The bad-complement-strand error was fixed back in May, so just missed the 1.6 release.  If you get the 1.7 production release, the complement strand residues will be named correctly.


Hi Eric,

thanks a lot for your help. That is exactly what I wanted!

By the way, the example DNA file I created in ChimeraX using build start nucleic type DNA form B. And, yes, it has these different residue names for the two strands in the pdb file.

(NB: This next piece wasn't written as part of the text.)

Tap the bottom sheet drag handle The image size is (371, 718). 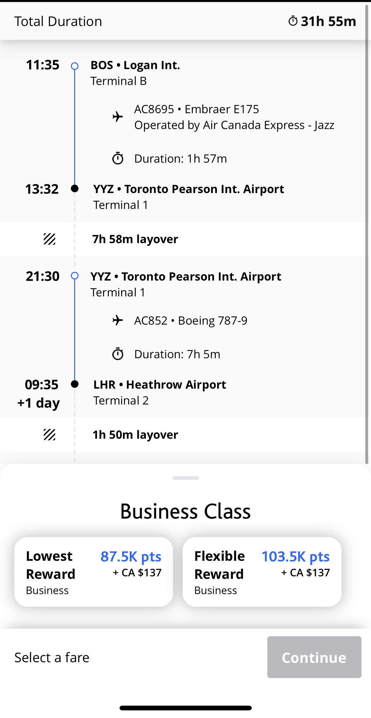pyautogui.click(x=186, y=478)
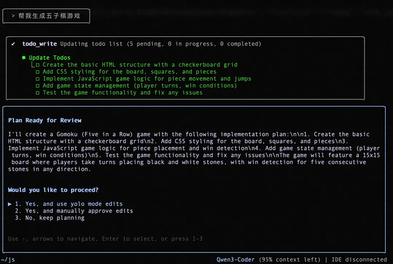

SEQRES   1 A   17  DA  DG  DG  DG  DA  DG  DT  DA  DA  DT  DC  DC  DC
SEQRES   2 A   17  DC  DT  DT  DG
SEQRES   1 B   17  C   A   A   G   G   G   G   A   T   T   A   C   T
SEQRES   2 B   17  C   C   C   T
ATOM      1  C4' DA  A   1     212.165 192.028 187.380  1.00  0.00           C
ATOM      2  O5' DA  A   1     214.218 191.381 188.348  1.00  0.00           O
ATOM      3  O3' DA  A   1     210.239 190.586 187.380  1.00  0.00           O

Can you reproduce this?



Hi Maik,
The residue names come from the input, so chain B in your input file must have those single-letter codes.  The PDB-standard DNA residue names are two letters starting with D, whereas RNA names are one letter, but your one-letter residues names clearly are not RNA since there is a ’T” in them.  Anyway, whatever created the input file is the culprit here.
For getting the sequences cleanly, I would use the Chain objects, which know both the residues and corresponding sequence.  Assuming your selections on the chains are contiguous, this should work:

selection = run(session, "select ...")
for chain in selection.chains:
indices = [i for i, r in enumerate(chain.residues) if r and r.atoms.selecteds.any()]
print(chain, "".join(chain.characters[min(indices):max(indices)+1]))


Eric Pettersen
UCSF Computer Graphics Lab

Hi there,

I'm looking for a neat way to retrieve the sequence of an atom selection (in this case part of a double-stranded DNA molecule) from within a python script.

I've been playing around with:

selection =    run    (session, 'select #1/A:2-4|#1/B:6-9')
for a in selection.atoms.unique_residues:
which gives me:

151 atoms, 169 bonds, 7 residues, 1 model selected
/A DG 2
/A DG 3
/A DG 4
/B G 6
/B G 7
/B A 8
/B T 9

This is a good start, but ideally I'd like to get back a contiguous sequence string for each chain (like (('A', 'GGG'), ('B', GGAT'))). Also, I do not really understand, why residue names are reported as 'DG' for strand A, but 'G' for strand B, which makes extracting a sequence string from the above output quite difficult.

I've also tried:

selection =    run    (session, 'select #1/A:2-4|#1/B:6-9')
for a in selection.atoms.by_chain:
which gives me:

151 atoms, 169 bonds, 7 residues, 1 model selected

This is obviously also not what I want since it returns the entire sequence of each chain.

I guess I could take the residue numbers from the first command and use those to slice the strings returned by the second, but that feels a little awkward, and so I was wondering if there was a better, more direct way to achieve this seemingly simple task.

Your help would be much appreciated.